День тридцать четвертый. В час дня капитан объявил по спикеру учебную тревогу «Человек за бортом!». Зрелище было праздничное. После вчерашнего тропического ливня сегодня целый день солнце. Солнце, фиолетовая вода и оранжевые спасательные пояса на матросах. Судно делает «маневр Вильямсона»: отклоняется от курса на шестьдесят градусов вправо, затем вахтенный кладет руль на левый борт, и мы таким образом возвращаемся в свою кильватерную струю. В это время семь матросов забираются в мотобот № 2, в том числе мои знакомые: «председатель клуба дистрофиков» Слава Корней (он самый толстый человек на судне) и подшкипер Виктор Глушков. Командует второй штурман Юра Мамаев. Петя Черный, по команде старпома, бежит сломя голову на бак и отдает конец.

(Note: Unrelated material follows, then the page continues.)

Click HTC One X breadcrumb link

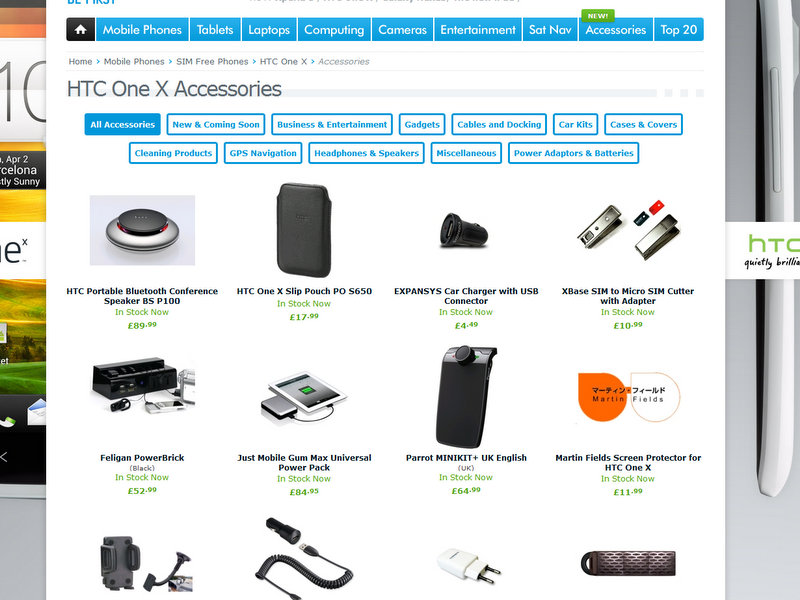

По Пете Черному можно проследить всю жизнь на корабле. Если по спикеру объявили: «Черному на мостик!», значит, мы швартуемся, если шли, а если стояли, то снимаемся с якоря. Потому что Черный, матрос первого класса, — лучший рулевой судна. «Черному подойти к биологической лебедке!» означает, что начались работы биологического отряда: он, единственный из команды, член научного отряда. «Черному позвонить в каюту капитана!» так же прозрачно, как и все прочие объявления, оно означает, что капитан устраивает официальный или неофициальный прием: Черный — завпрод судна.

В это время шлюпку опускают на воду. Юра Мамаев запускает мотор, и шлюпка уходит в свободное плавание — вслед за черным ящиком, который покачивается поодаль на волнах. Сейчас это не ящик, а человек. Благополучно подцепив его шестом, возвращаются. Шлюпку поднимают на борт. Вся операция заняла одиннадцать минут.